Stated exercise a - Quote verbatim the passage of the Carl Setorwu Modey article between "Personal details" and "Ghana Armed Forces.", inclusive.

Selected excerpt -
High Commissioner of Ghana to Sierra Leone

Personal details
- Alma mater: University of Ibadan
- Occupation: Military officer
- Profession: Diplomat

= Carl Setorwu Modey =

Ghanaian diplomat and military officer

Major General Carl Setorwu Modey is a Ghanaian former diplomat and a retired military officer of the Ghana Armed Forces.

== Education ==
From 1985 to 1986, Modey received the Honour Graduate of Course 7 of the Ghana Armed Forces Command and Staff College in Teshie in the Greater Accra Region of Ghana.

He has a master's degree in Military Art and Science (MMAS) from the United States Command and General Staff College in Fort Leavenworth in Kansas from 1987 to 1988. He also has a Master of Science in Strategic Studies from the University of Ibadan in Nigeria.

Information given -

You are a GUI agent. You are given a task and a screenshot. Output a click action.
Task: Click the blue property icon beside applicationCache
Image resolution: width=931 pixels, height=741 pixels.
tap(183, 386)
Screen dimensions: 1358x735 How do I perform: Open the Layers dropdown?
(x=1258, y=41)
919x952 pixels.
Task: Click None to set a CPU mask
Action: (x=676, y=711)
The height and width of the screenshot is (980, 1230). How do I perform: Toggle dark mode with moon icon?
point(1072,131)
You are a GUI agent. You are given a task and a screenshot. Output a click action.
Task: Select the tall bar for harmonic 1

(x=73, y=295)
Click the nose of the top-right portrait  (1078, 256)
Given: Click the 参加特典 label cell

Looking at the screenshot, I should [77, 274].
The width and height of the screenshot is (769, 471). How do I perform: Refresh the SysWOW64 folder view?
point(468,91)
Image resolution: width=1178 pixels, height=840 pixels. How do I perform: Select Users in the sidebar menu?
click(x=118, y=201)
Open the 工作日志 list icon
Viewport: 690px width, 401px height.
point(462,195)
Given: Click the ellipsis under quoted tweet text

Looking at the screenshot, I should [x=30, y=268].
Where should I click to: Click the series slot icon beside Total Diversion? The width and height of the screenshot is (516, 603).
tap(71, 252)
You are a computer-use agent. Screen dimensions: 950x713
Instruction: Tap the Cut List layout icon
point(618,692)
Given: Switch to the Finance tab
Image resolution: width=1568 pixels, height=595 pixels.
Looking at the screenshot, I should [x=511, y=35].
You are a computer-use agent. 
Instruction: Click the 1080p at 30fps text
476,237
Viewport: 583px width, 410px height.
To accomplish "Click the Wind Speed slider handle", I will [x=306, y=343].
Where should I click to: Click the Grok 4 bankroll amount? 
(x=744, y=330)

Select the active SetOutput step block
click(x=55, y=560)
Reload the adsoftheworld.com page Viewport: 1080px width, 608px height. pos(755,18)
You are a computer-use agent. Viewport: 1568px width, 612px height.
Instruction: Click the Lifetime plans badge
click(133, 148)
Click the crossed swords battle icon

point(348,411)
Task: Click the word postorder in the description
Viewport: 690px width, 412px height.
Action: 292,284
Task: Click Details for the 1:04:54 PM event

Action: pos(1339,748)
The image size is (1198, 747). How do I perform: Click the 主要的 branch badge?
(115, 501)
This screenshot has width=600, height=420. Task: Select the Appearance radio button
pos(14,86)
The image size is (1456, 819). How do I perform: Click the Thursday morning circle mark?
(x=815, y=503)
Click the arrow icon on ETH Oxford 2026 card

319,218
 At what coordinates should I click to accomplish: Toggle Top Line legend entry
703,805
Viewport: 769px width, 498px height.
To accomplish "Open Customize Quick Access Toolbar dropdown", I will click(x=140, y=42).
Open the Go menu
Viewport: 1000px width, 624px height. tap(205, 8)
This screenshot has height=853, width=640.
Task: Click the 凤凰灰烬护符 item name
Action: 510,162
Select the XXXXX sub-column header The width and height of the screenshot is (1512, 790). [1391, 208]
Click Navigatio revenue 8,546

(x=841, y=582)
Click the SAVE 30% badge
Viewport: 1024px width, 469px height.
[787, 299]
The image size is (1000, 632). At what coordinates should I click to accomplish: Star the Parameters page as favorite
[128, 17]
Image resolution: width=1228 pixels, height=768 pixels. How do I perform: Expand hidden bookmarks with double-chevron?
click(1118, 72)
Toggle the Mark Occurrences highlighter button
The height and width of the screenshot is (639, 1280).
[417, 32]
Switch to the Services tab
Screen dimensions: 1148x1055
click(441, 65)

Stated exercise b - Print the records verbatim from their first line through the line containing "tap(183, 386)", inclusive.

Task answer a -
Personal details
- Alma mater: University of Ibadan
- Occupation: Military officer
- Profession: Diplomat

= Carl Setorwu Modey =

Ghanaian diplomat and military officer

Major General Carl Setorwu Modey is a Ghanaian former diplomat and a retired military officer of the Ghana Armed Forces.

Task answer b -
You are a GUI agent. You are given a task and a screenshot. Output a click action.
Task: Click the blue property icon beside applicationCache
Image resolution: width=931 pixels, height=741 pixels.
tap(183, 386)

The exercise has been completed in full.